I am such a fake, a poser. I hate myself.
I walk on eggshells all day. I'm afraid of making my son angry, but he gets angry anyway. My husband hates me. I was practicing piano today and he made his video volume louder. How rude is that? I would never do that to him while he was practicing trumpet. I always try to keep the kids quiet. I have to ask him several times for help. Now I know he hates when I put his cheese away into the fridge when he leaves it out, so I am afraid to put anything of his away anymore. I asked if I should close the garage door - there are thieves around here. But I'd rather not get him angry and have thieves take something. At least then it's not my fault.

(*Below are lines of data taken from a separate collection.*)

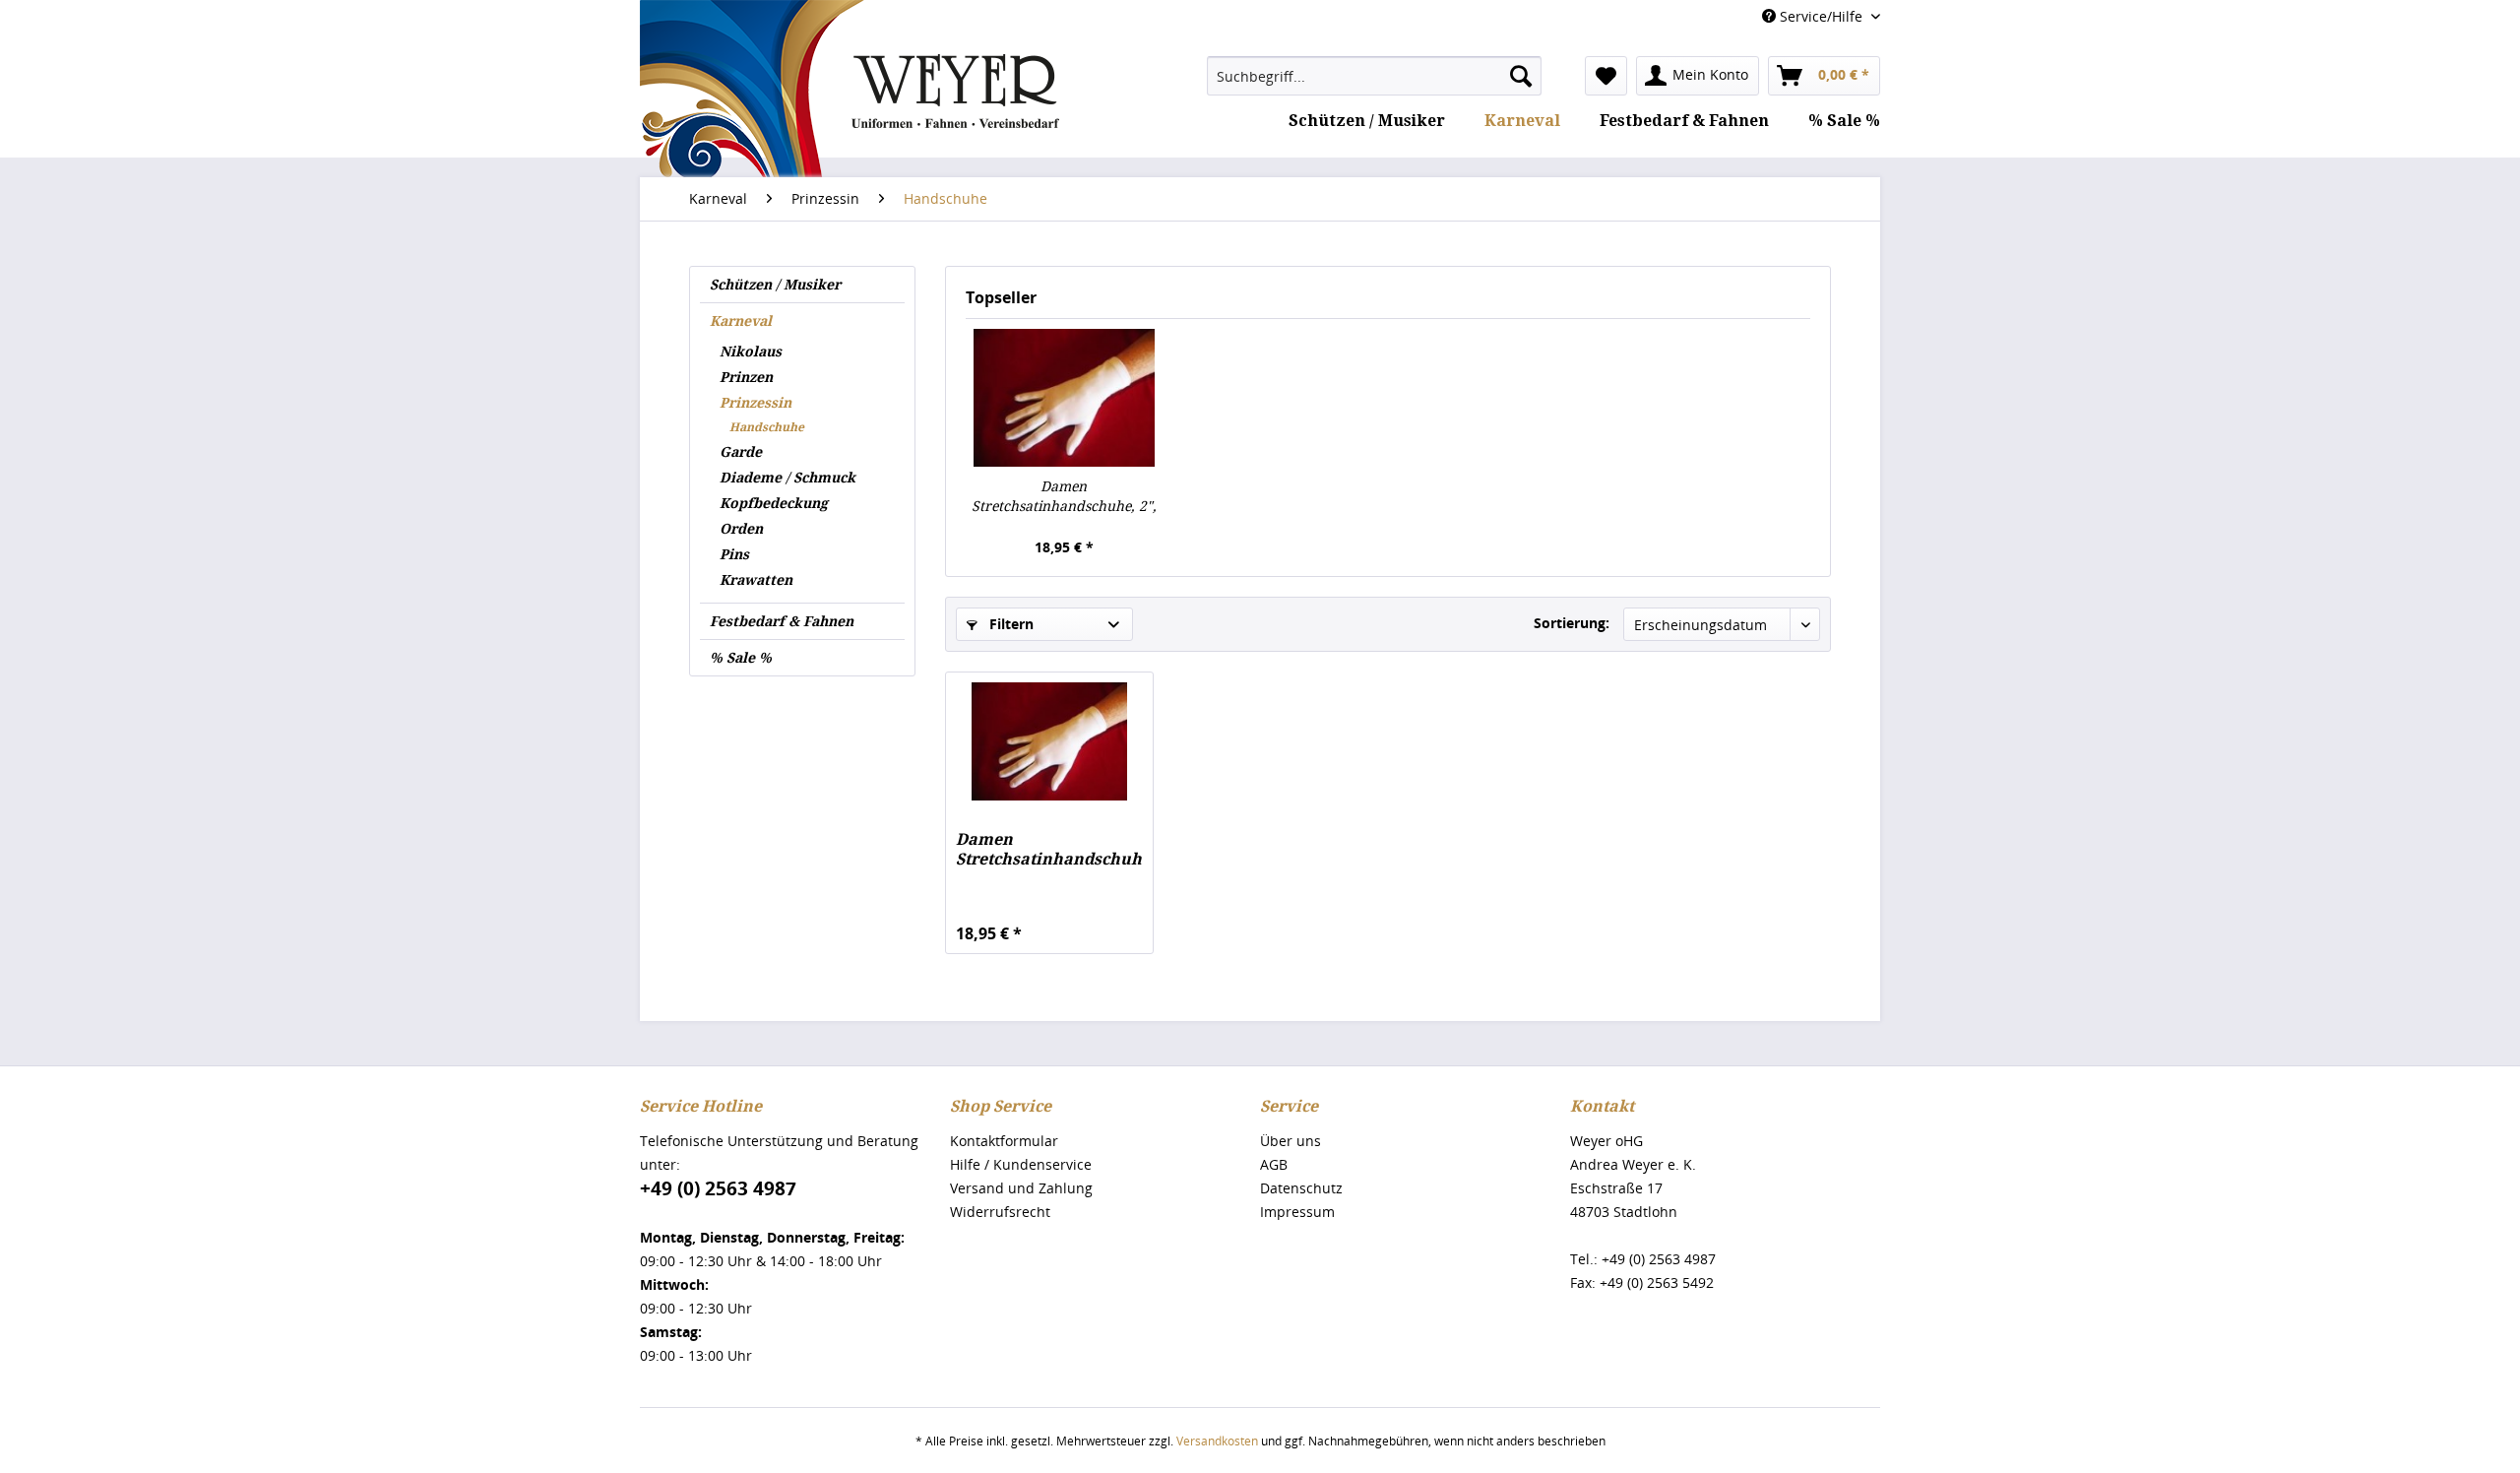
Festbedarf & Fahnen (781, 621)
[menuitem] (1374, 76)
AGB (1274, 1164)
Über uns (1290, 1140)
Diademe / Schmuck (787, 477)
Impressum (1297, 1211)
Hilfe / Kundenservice (1021, 1164)
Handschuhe (766, 427)
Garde (741, 452)
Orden (741, 529)
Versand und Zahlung (1021, 1188)
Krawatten (756, 580)
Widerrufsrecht (1000, 1211)
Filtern (1009, 623)
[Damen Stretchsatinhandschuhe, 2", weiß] (1064, 398)
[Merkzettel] (1606, 76)
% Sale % (741, 658)
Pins (734, 554)
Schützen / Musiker (775, 284)
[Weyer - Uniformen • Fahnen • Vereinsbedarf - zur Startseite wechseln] (849, 149)
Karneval (741, 321)
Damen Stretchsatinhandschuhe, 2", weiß (1064, 497)
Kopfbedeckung (774, 503)
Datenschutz (1301, 1188)
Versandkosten (1217, 1441)
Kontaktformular (1004, 1140)
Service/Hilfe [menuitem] (1821, 16)
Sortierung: (1571, 622)
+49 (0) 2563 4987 (718, 1188)
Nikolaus (751, 351)
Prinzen (746, 377)
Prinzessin (755, 403)
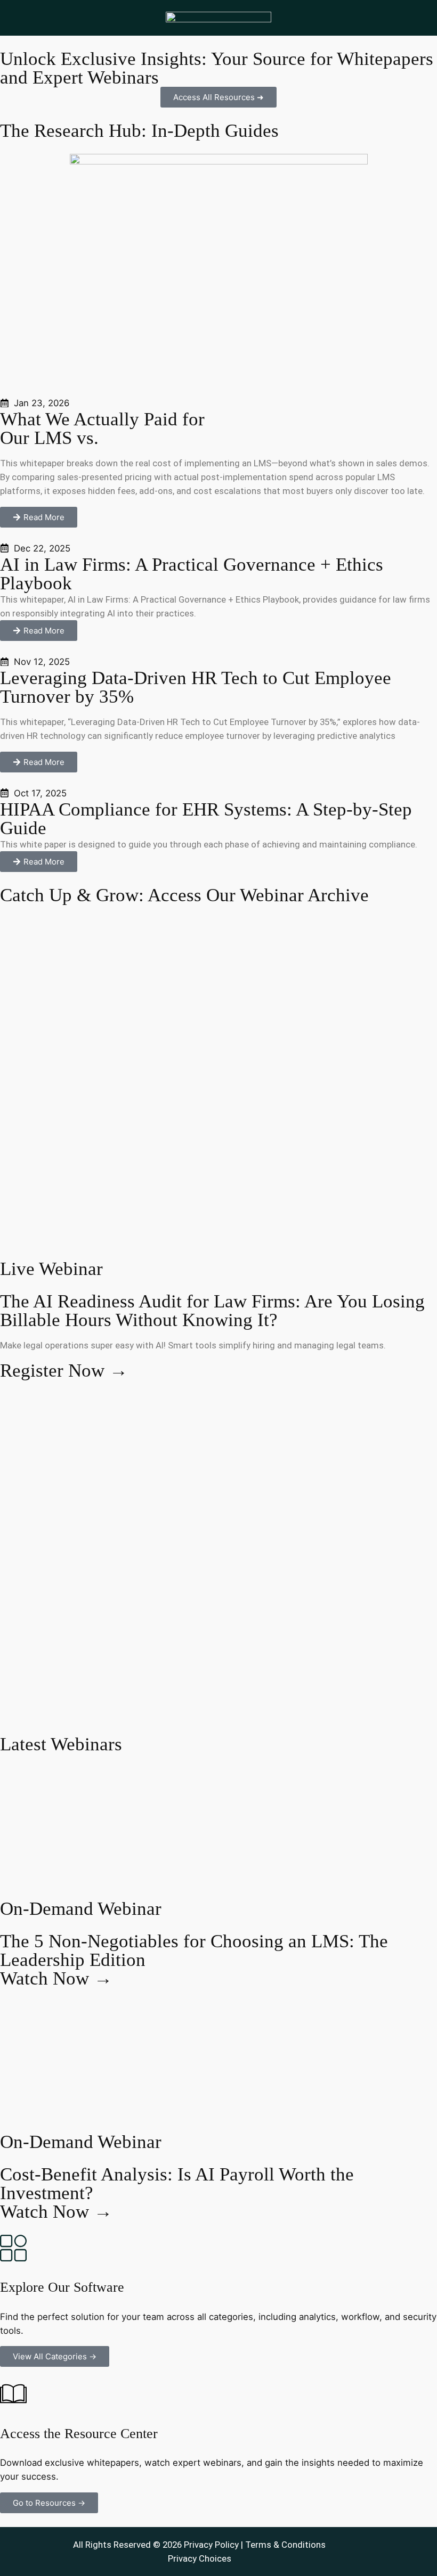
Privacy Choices (199, 2558)
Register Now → (64, 1370)
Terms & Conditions (285, 2544)
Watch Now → (56, 1978)
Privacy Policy (211, 2544)
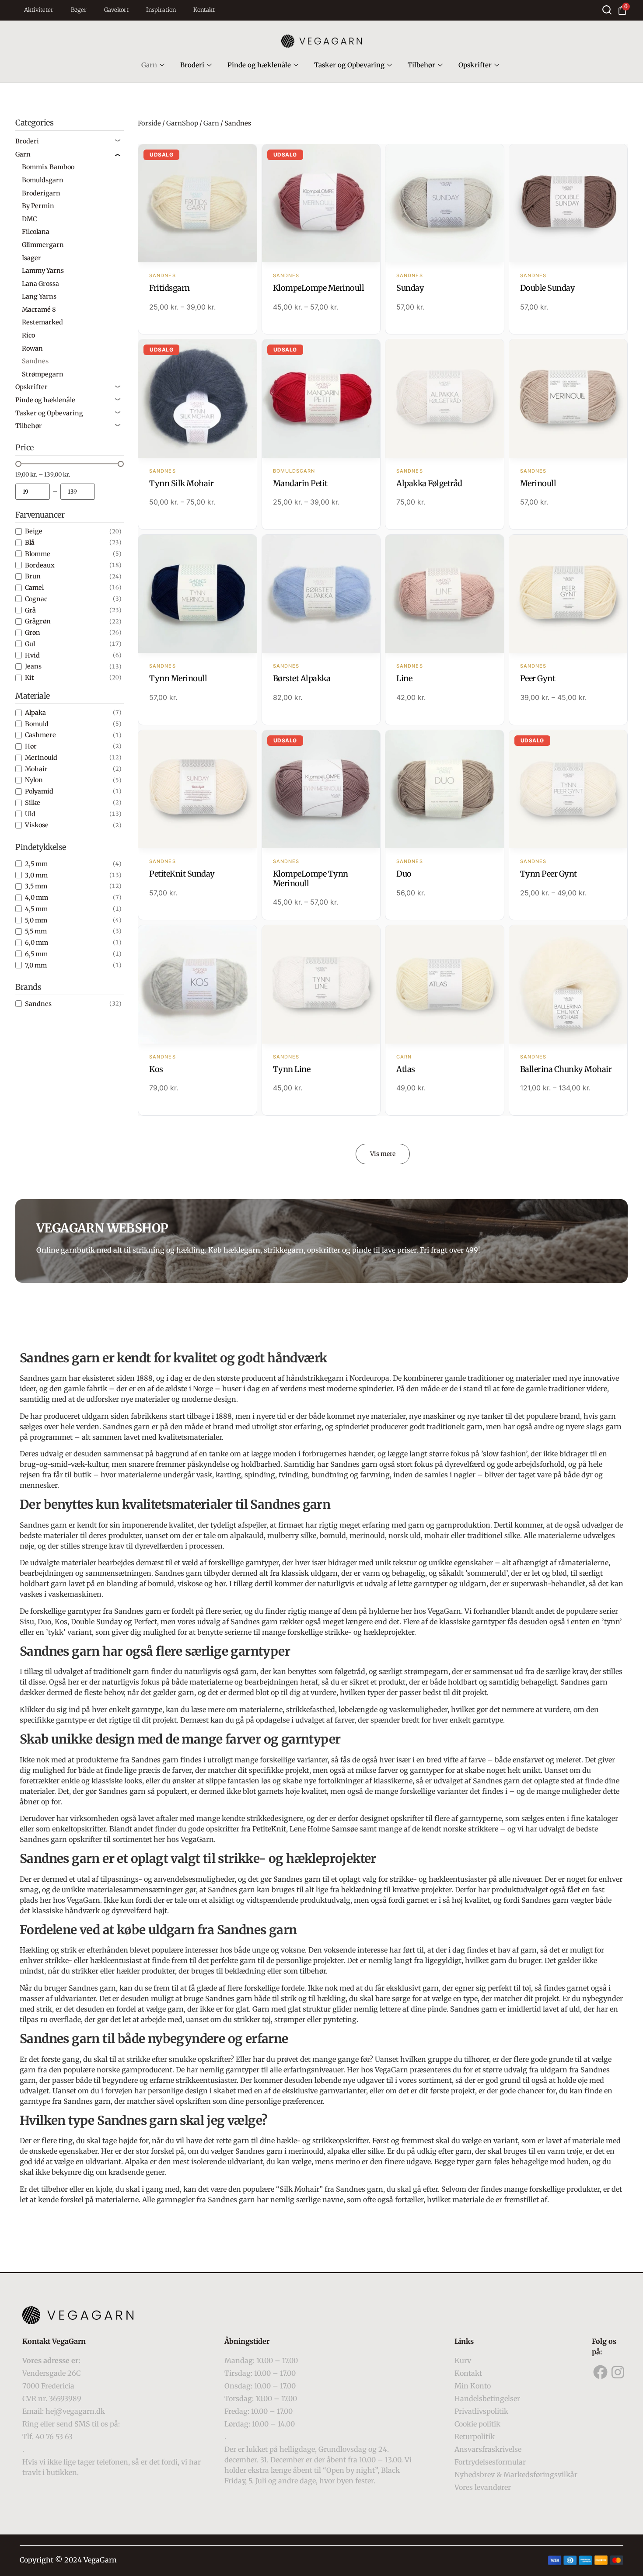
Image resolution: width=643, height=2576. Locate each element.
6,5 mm (36, 954)
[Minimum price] (32, 492)
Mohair (36, 769)
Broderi (192, 65)
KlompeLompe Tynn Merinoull (310, 878)
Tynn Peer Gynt (548, 874)
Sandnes (38, 1004)
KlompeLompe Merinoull (318, 288)
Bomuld (37, 724)
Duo (404, 874)
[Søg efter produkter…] (606, 9)
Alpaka (35, 713)
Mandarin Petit (300, 483)
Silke (32, 803)
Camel (34, 588)
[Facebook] (600, 2372)
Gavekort (116, 10)
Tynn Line (292, 1069)
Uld (30, 814)
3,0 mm (36, 875)
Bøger (79, 10)
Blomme (37, 554)
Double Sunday (547, 288)
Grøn (32, 633)
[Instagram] (618, 2372)
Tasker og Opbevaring (349, 65)
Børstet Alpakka (302, 678)
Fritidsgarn (169, 288)
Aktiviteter (38, 10)
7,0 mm (36, 965)
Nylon (34, 780)
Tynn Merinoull (178, 678)
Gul (30, 644)
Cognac (36, 599)
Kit (29, 678)
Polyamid (39, 791)
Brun (33, 576)
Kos (156, 1069)
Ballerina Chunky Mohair (566, 1069)
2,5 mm (36, 864)
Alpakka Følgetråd (429, 483)
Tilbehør (421, 65)
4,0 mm (36, 898)
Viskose (37, 825)
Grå (30, 610)
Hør (31, 746)
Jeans (33, 666)
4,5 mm (36, 909)
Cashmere (40, 735)
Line (404, 678)
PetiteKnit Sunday (182, 874)
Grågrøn (38, 621)
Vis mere (382, 1154)
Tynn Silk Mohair (181, 483)
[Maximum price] (77, 492)
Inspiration (161, 10)
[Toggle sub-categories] (118, 141)
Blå (30, 543)
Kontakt (204, 10)
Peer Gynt (538, 678)
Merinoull (538, 483)
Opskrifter (475, 65)
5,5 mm (36, 931)
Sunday (410, 288)
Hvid (32, 655)
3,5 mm (36, 886)
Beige (33, 531)
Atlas (405, 1069)
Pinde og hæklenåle (259, 65)
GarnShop (182, 123)
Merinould (41, 758)
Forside (149, 123)
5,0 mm (36, 920)
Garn (149, 65)
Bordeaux (40, 565)
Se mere (197, 204)
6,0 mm (36, 943)
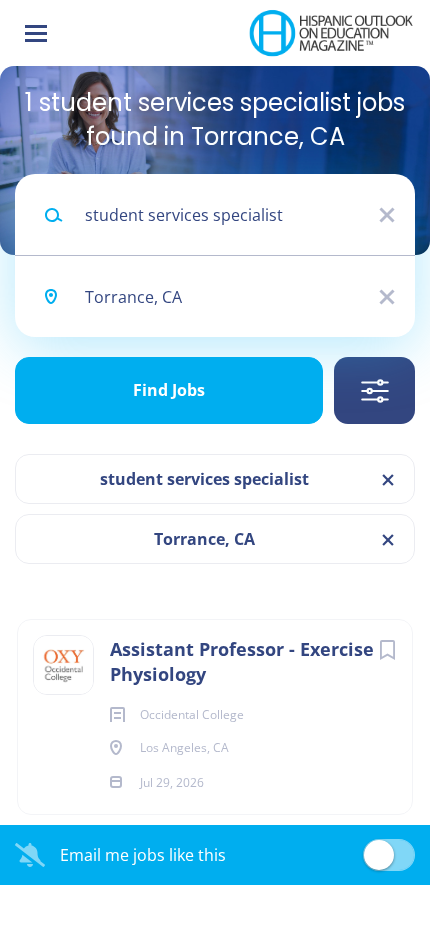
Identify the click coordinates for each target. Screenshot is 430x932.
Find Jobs (169, 390)
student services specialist (204, 479)
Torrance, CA (204, 539)
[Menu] (36, 33)
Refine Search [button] (374, 390)
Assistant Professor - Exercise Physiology (242, 661)
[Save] (387, 649)
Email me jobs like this (143, 855)
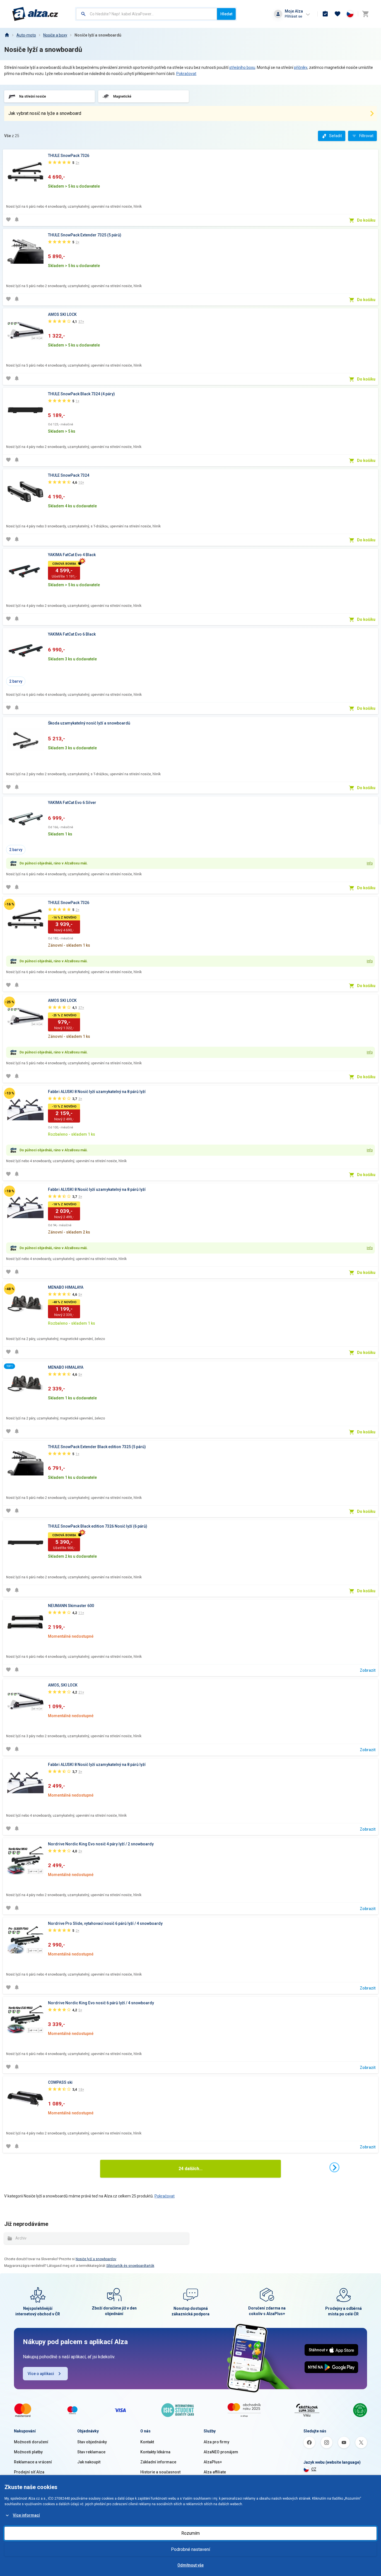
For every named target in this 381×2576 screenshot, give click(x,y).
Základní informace (158, 2462)
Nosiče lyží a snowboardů (97, 35)
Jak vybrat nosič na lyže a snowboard (44, 113)
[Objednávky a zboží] (325, 14)
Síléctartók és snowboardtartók (130, 2266)
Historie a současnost (160, 2472)
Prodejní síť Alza (29, 2472)
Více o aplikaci (41, 2373)
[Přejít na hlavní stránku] (35, 14)
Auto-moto (26, 35)
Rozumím (190, 2533)
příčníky (300, 67)
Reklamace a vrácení (33, 2462)
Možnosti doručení (31, 2442)
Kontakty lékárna (155, 2452)
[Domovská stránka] (6, 35)
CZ (313, 2469)
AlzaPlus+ (213, 2462)
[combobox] (146, 14)
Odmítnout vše (190, 2565)
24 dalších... (190, 2168)
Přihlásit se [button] (293, 16)
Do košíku (366, 220)
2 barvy (15, 681)
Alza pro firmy (216, 2442)
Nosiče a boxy (55, 35)
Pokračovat (186, 73)
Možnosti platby (28, 2452)
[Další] (334, 2167)
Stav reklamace (91, 2452)
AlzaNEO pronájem (221, 2452)
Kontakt (147, 2442)
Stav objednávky (92, 2442)
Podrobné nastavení (190, 2549)
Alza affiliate (215, 2472)
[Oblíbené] (337, 14)
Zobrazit (367, 1670)
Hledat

My son has tantrums. Sometimes I cannot control myself. I yell at him. I am now carrying earplugs in my pockets at all times. Maybe that will help.
I am so controlled and cheery at work. I pretend to everyone that I'm this carefree California girl who drinks java chip frappucino and doesn't know the price of milk because my husband takes care of everything. No one wants to hear that when I was shopping for my son's 10th birthday present, I was looking in the toddler section of Amazon. Multicolored flashlights, pretend remote controls with music and lights. I am so good at figuring out what my son wants... my presents to him are always a hit. But... Amazon always asks me to look at new 2-3-year-old toys.
I hate my life. I am so filled with sorrow and worry and walking on eggshells. I hate my life. I am such a sham.
I am shortchanging both my kids. My cognitive delayed 10yo and my brilliant 8yo. I hate myself.